● Items:

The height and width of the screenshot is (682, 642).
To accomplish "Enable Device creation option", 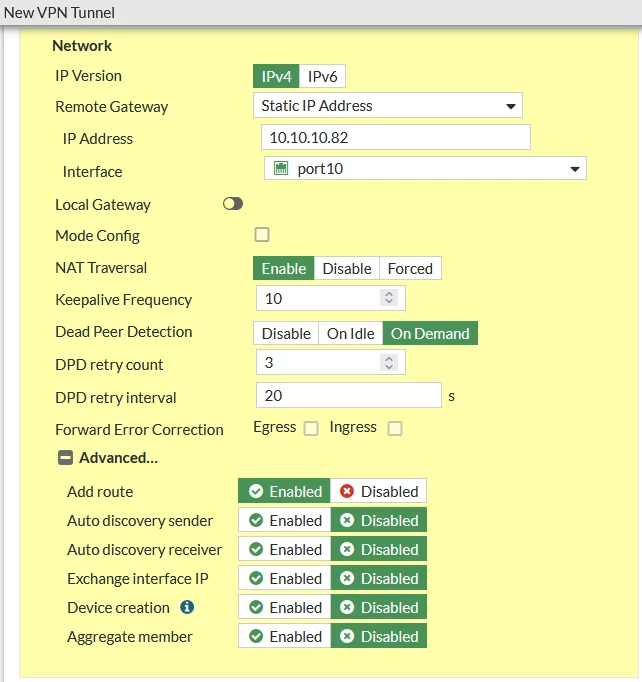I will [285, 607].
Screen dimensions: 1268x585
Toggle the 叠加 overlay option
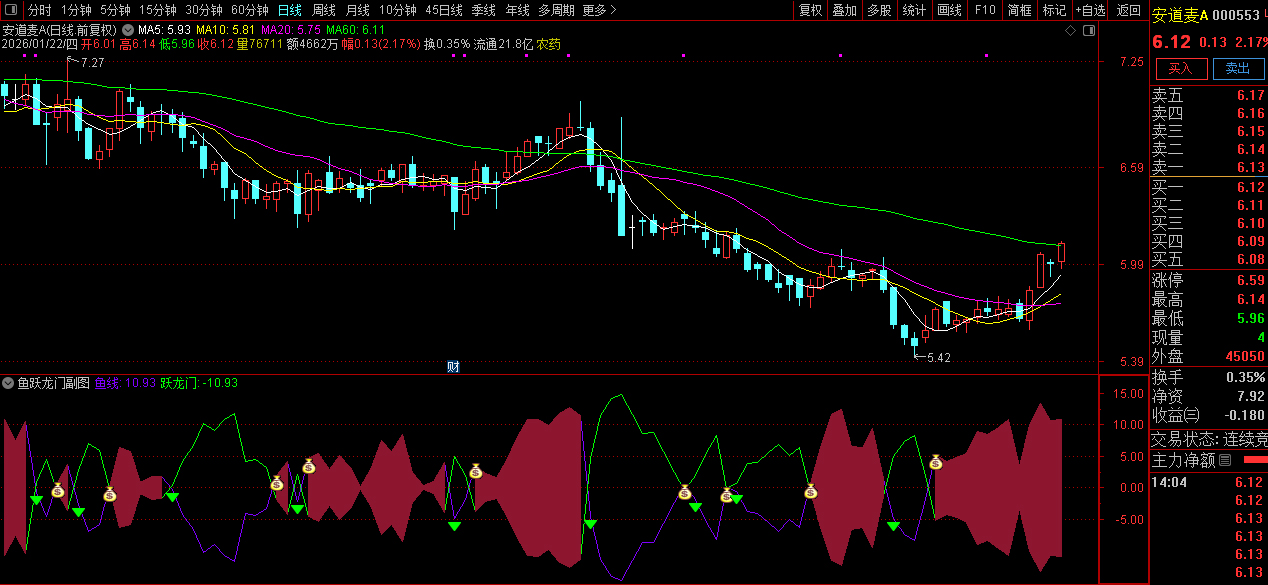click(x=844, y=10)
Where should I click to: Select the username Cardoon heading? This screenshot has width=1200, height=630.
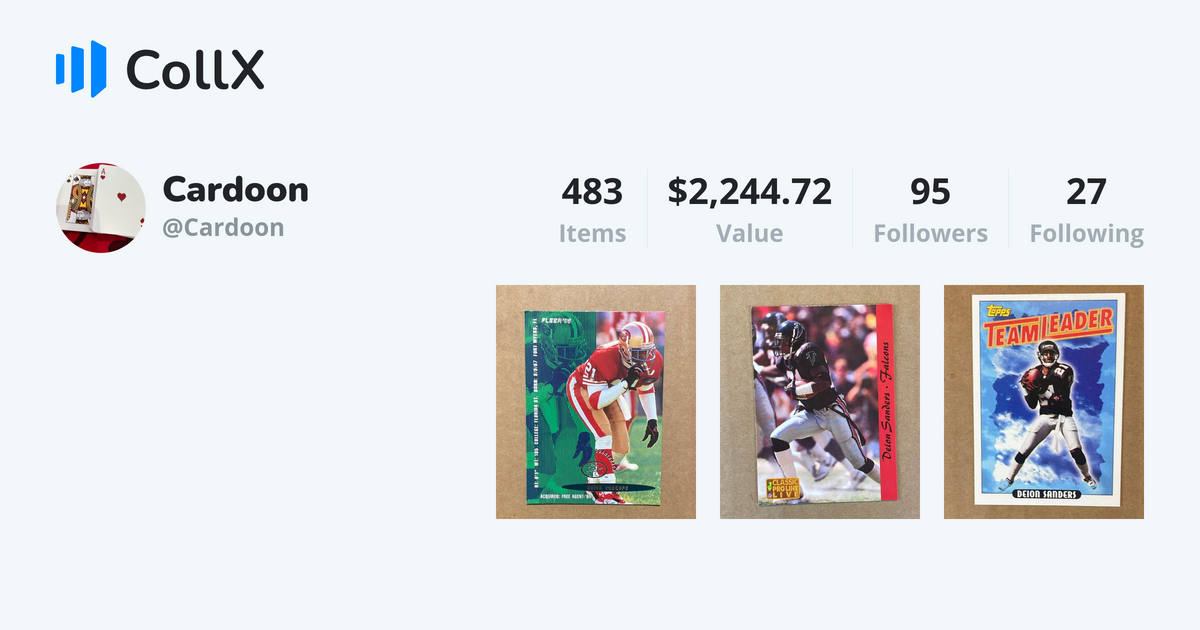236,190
==
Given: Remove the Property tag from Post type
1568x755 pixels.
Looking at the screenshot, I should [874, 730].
--
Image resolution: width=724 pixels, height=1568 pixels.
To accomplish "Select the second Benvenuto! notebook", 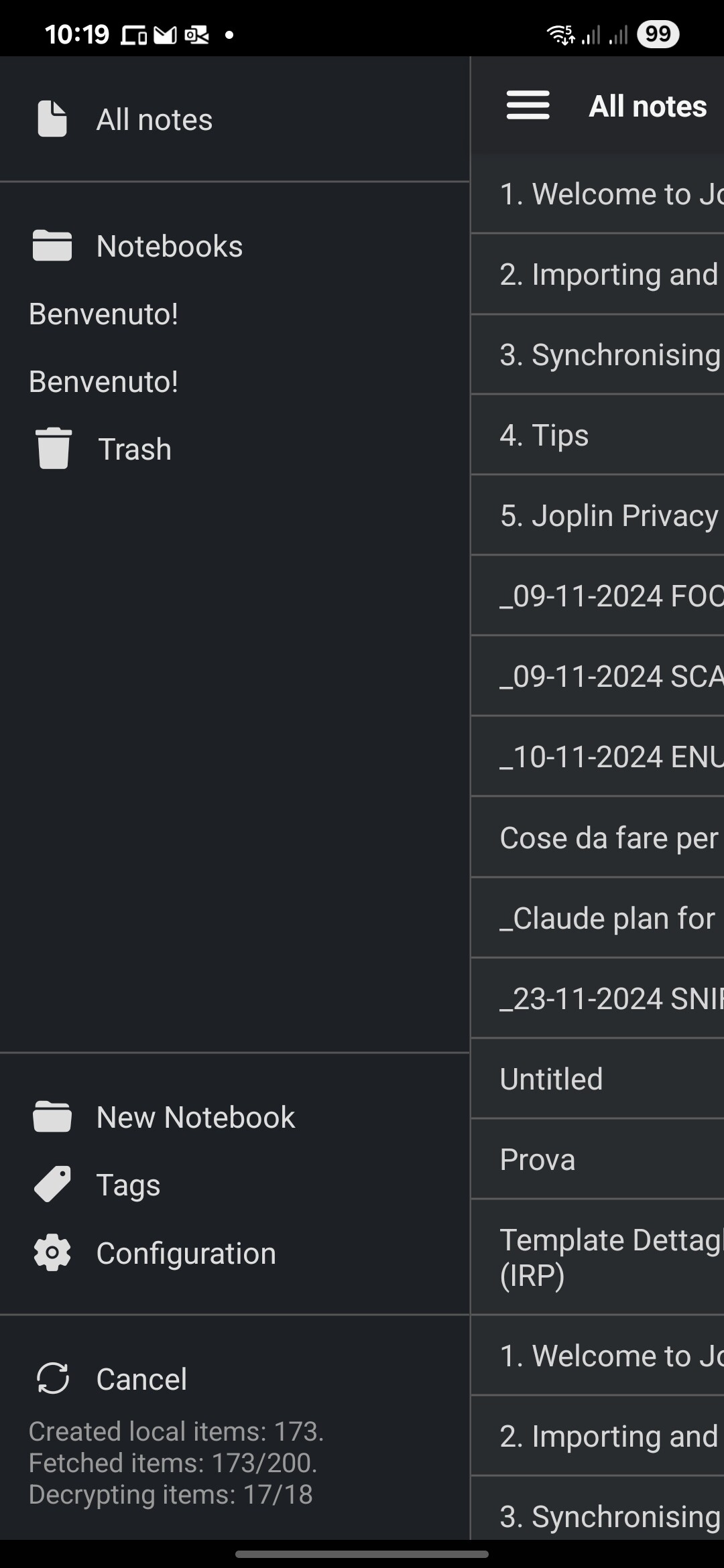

● What is asked: Count how many lines of the entries above contain the word "should". Reply with the number only.

● Response to this exercise: 2